----- Records to use
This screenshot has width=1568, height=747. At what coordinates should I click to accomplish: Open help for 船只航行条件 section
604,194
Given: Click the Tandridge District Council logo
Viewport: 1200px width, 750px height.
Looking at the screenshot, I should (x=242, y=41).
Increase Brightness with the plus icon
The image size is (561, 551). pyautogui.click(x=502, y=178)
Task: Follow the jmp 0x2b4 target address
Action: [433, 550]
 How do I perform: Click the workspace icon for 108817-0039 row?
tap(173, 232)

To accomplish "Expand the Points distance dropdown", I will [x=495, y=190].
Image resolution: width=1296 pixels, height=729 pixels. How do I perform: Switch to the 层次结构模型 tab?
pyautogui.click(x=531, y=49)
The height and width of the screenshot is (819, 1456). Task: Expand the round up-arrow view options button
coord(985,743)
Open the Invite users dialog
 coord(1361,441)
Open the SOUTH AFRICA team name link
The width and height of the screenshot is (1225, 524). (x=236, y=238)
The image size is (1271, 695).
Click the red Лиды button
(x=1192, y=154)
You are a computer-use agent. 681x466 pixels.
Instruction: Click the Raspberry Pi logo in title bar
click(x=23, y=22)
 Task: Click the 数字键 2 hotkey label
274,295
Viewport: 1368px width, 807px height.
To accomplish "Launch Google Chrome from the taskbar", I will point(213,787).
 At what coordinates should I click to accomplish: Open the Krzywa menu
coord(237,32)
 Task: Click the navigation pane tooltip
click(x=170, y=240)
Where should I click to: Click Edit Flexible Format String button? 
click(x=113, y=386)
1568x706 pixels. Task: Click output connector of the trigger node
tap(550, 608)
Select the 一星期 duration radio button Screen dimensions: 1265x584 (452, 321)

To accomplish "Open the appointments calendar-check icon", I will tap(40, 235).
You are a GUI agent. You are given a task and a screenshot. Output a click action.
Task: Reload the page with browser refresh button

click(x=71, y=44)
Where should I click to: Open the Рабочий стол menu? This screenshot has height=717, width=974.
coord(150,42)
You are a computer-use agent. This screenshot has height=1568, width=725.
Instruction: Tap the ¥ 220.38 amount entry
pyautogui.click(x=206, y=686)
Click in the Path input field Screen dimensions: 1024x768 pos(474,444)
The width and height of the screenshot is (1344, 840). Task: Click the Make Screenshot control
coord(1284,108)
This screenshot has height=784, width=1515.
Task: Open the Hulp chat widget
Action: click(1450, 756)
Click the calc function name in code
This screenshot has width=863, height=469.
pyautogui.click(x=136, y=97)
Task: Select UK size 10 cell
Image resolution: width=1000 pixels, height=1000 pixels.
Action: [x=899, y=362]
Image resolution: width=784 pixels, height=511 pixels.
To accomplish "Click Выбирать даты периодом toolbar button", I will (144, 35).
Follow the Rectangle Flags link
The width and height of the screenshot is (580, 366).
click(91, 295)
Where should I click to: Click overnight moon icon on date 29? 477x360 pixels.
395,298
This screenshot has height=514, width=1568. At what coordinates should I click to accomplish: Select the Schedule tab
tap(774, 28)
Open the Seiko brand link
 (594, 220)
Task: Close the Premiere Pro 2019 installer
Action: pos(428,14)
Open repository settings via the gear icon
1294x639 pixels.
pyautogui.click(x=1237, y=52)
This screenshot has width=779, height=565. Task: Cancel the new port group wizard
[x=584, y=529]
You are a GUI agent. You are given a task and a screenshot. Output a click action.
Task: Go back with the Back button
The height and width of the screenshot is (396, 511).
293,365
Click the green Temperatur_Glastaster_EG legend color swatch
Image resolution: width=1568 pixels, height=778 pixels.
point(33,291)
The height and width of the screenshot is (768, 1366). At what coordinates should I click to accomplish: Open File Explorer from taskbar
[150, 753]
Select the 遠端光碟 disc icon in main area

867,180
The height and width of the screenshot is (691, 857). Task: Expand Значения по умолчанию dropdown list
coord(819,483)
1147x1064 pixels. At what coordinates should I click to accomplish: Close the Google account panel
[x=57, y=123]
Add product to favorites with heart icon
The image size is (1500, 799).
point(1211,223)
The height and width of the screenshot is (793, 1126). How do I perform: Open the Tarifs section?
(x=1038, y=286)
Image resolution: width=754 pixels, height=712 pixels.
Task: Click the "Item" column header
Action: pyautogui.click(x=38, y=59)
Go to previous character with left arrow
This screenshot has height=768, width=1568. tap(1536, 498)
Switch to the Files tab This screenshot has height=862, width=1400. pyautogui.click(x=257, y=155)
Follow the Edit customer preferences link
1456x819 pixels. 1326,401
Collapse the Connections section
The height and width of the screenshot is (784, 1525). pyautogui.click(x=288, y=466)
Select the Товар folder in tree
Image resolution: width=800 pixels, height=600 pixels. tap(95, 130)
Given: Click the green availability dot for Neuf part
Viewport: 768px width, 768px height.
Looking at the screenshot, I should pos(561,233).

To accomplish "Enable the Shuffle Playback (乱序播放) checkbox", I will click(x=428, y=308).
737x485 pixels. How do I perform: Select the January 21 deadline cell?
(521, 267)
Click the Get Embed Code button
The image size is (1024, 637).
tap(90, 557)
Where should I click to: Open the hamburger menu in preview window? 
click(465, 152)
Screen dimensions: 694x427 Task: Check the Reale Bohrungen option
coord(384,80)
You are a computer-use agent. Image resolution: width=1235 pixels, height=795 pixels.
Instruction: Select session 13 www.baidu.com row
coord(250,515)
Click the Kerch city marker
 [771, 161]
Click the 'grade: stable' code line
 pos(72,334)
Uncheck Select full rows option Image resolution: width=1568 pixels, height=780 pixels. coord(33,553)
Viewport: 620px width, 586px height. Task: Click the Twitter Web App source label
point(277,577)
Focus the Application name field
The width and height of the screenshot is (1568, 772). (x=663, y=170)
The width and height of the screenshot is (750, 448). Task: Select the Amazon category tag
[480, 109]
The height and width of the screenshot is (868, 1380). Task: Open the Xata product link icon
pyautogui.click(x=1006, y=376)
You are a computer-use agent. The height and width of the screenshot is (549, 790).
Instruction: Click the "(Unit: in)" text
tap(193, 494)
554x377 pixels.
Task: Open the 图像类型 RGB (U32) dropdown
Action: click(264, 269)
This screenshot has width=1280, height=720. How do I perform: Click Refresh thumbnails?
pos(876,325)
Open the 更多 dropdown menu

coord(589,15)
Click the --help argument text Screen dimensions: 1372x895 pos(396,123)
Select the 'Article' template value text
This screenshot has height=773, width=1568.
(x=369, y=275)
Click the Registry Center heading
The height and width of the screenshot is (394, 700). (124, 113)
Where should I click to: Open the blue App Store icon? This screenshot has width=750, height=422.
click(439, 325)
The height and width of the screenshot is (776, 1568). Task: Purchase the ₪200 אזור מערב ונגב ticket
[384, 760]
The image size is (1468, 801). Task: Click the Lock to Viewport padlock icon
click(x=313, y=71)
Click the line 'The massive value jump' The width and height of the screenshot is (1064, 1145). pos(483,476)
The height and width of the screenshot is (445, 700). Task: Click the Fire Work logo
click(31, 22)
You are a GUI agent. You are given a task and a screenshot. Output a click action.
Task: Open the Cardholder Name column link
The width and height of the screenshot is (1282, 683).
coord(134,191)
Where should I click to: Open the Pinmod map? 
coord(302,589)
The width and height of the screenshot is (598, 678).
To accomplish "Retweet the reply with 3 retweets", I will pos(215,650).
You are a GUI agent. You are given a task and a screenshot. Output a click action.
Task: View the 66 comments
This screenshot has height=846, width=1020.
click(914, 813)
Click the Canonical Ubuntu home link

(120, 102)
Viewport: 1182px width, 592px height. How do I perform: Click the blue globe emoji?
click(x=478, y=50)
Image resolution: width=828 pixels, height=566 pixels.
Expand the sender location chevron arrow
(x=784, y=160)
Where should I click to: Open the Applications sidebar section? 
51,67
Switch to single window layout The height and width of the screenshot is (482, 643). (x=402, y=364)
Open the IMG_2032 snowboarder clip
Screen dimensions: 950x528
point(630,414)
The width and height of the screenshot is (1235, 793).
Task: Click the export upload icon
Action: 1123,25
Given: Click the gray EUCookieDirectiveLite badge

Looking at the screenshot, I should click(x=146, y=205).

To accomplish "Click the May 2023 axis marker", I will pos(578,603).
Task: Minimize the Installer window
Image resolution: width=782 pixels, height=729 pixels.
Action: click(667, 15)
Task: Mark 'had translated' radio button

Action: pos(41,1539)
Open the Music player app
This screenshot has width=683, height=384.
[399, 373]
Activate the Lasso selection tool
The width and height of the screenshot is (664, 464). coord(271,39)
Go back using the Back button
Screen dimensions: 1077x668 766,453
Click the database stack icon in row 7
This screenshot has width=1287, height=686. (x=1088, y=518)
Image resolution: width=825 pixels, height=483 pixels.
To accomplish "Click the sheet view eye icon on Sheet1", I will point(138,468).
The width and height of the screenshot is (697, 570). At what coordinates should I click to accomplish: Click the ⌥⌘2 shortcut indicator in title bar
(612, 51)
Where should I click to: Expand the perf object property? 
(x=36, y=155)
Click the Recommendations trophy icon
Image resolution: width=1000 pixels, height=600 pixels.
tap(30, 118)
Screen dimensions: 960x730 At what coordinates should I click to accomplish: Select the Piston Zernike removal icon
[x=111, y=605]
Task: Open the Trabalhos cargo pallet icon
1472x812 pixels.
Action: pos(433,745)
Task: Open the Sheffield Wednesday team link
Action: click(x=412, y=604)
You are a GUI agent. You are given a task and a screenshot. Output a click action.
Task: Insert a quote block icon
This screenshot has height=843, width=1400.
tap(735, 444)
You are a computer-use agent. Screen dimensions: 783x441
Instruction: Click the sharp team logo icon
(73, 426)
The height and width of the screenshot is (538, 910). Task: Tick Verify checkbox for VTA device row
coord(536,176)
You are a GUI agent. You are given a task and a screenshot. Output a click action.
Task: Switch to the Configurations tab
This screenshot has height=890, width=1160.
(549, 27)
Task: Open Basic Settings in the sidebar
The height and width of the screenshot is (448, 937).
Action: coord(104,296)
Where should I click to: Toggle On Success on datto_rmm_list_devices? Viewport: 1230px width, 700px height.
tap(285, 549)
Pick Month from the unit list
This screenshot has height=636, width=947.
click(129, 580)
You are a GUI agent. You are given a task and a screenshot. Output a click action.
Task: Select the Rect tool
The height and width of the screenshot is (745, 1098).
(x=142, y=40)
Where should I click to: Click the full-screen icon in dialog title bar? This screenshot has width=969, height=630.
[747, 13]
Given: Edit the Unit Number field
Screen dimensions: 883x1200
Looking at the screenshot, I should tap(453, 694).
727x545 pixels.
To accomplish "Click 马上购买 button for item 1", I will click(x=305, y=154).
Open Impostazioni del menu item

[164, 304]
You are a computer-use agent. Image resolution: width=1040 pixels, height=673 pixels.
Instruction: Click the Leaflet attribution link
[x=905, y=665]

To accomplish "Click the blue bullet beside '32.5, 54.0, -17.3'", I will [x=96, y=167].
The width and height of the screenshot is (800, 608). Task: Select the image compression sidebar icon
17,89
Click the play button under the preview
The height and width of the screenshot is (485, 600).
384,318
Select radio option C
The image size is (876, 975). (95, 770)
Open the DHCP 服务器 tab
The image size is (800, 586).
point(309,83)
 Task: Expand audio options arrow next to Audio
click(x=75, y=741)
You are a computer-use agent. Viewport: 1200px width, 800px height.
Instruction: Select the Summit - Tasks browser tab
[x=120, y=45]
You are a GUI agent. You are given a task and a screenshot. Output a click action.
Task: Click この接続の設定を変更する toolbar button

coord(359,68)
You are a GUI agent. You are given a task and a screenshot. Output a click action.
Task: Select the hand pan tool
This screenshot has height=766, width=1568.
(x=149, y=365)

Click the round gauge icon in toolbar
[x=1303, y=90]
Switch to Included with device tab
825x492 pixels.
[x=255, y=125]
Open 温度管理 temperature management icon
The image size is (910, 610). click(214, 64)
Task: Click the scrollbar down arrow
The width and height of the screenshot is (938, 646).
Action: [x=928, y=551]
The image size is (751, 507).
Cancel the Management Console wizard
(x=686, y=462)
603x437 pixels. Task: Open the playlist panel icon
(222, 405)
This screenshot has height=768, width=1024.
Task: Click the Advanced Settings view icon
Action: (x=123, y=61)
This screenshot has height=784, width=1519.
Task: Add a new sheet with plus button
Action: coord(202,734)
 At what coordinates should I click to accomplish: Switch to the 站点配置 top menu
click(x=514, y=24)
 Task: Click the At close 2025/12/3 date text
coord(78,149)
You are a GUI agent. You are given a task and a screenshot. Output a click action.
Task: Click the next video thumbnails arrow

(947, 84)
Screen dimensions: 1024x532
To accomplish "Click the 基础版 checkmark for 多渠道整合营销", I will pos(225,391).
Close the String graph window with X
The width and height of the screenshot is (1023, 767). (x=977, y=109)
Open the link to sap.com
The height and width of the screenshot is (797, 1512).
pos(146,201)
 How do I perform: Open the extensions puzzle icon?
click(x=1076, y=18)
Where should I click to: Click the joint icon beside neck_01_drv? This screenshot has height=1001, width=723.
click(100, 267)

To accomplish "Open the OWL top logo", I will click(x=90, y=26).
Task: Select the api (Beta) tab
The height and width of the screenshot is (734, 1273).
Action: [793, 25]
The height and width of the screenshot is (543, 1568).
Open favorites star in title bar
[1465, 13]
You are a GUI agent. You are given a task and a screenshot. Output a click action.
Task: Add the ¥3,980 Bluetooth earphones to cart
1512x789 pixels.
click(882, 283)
----------
§ **Activity**
Search the listing above for the string "computer". Copy every line that contains it.

§ **Written response**
You are a computer-use agent. 681x466 pixels.
You are a computer-use agent. This screenshot has height=1568, width=725.
You are a computer-use agent. Image resolution: width=1235 pixels, height=795 pixels.
You are a computer-use agent. The height and width of the screenshot is (549, 790).
You are a computer-use agent. Screen dimensions: 783x441
You are a computer-use agent. Image resolution: width=1040 pixels, height=673 pixels.
You are a computer-use agent. Viewport: 1200px width, 800px height.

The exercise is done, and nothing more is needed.